Fig. 2. Threshold inhibition curves and surfaces capture heterogeneity in dose response.

a Population averaged dose responses from simulated populations in Fig. 1. b Threshold inhibition curve for the same populations in Fig. 1. The curves were calculated by sampling each population 1000 times, and then calculating the proportion of the population inhibited to below 60% of their basal signaling at each dose. c Threshold inhibition surfaces, calculated as in (b) but with a varying threshold. A dashed line has been added at the 60% threshold, profiles along these lines correspond to the lines in (b).

Fig. 3. Measuring dose responses in individual cells.

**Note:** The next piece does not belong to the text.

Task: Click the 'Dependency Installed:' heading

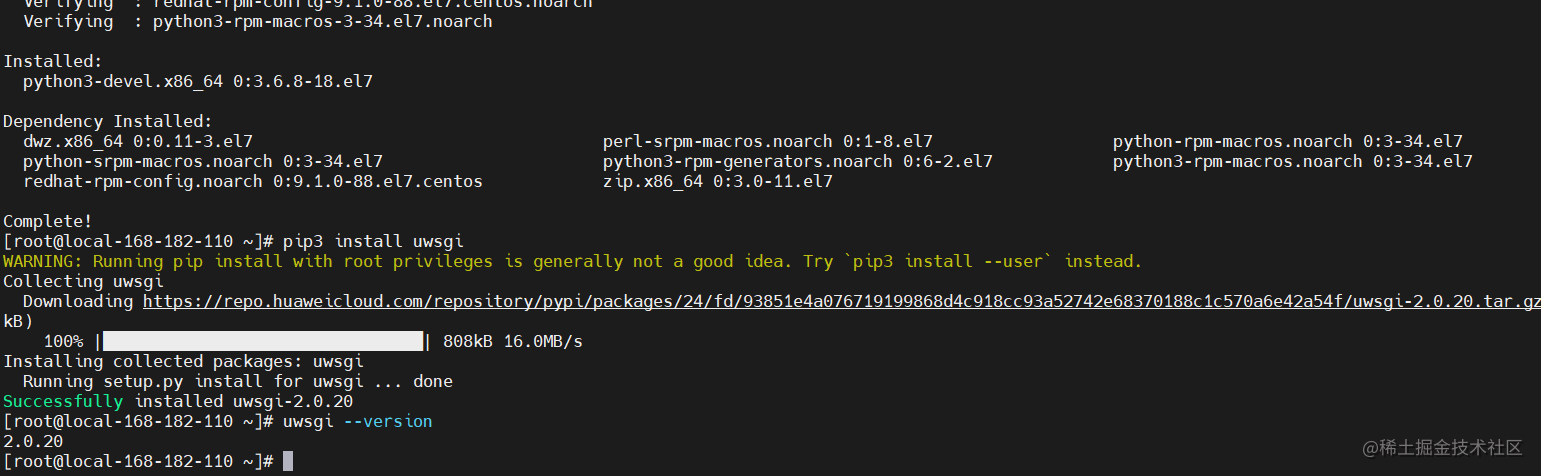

a Experimental approach. Cells are exposed to a single concentration of alpelisib or omipalisib for an h, and the single-cell response is averaged over the last 10 min of exposure. Then, a higher concentration is added. Each concentration is 4× greater than the previous one. Concentrations range from 150 pM to 40 μM. b Kymograph showing single-cell trajectories of each MCF-7 cell measured in an omipalisib dose-response experiment. Each row is a single cell, and each column is a different time point, with color representing the signaling activity. Paired Akt and ERK trajectories are shown, with Akt on the left and ERK on the right. Cells are sorted by the area under the curve of their Akt trajectory. The dose of omipalisib at each timepoint is shown at the top of the kymograph. c Comparison of Akt signaling distributions when exposed to a given drug concentration in a single-point experiment (red) and a dose response experiment (gray). Each distribution was generated using kernel smoothing. Vertical lines indicate the population mean of each distribution. d Akt (top) and ERK (bottom) dose-dependent signaling activity in response to alpelisib (left) and omipalisib (right). In each plot, the distribution of signaling activity is shown as a violin, while the mean dose response is indicated with a solid black line. A horizontal dashed black line is included at the untreated mean to guide the eye. The full list of doses used in the figure, from left to right in increasing order, is: No treatment (NT), 0.15 nM, 0.6 nM, 2.4 nM, 9.8 nM, 39 nM, 156 nM, 625 nM, 2.5 μM, 10 μM, 40 μM.

Fig. 4. Characterizing heterogeneous dose responses.

a Mean dose response (from Fig. 1d, top right) and three representative individual dose responses for MCF-7 cells exposed to Omipalisib. Vertical lines indicate the EC₅₀, obtained by fitting Eq. 1 to each individual dose response. b, c Bar graphs comparing the EC₅₀ and Hill slope parameters for the mean and single-cell dose responses shown in (a). d Distributions of dose response parameters extracted from single cells for both alpelisib and omipalisib. Distributions are the kernel-smoothed density of the underlying data. For alpelisib N = 1040 cells and for omipalisib N = 911 cells.

Fig. 5. Single-point measurements do not predict dose-response parameters.

Correlation between single-point parameters (E₀, E_max) and dose-response parameters (Hill slope, EC₅₀) for MCF-7 cells exposed to an omipalisib dose-titration of either alpelisib (red) or omipalisib (blue).

Fig. 6. Threshold inhibition surfaces for experimental populations.

We calculated threshold inhibition surfaces as in Fig. 2 for experimental populations of MCF-7 cells exposed to alpelisib (a) or omipalisib (b). In (a), N = 1040 cells. In (b), N = 911 cells.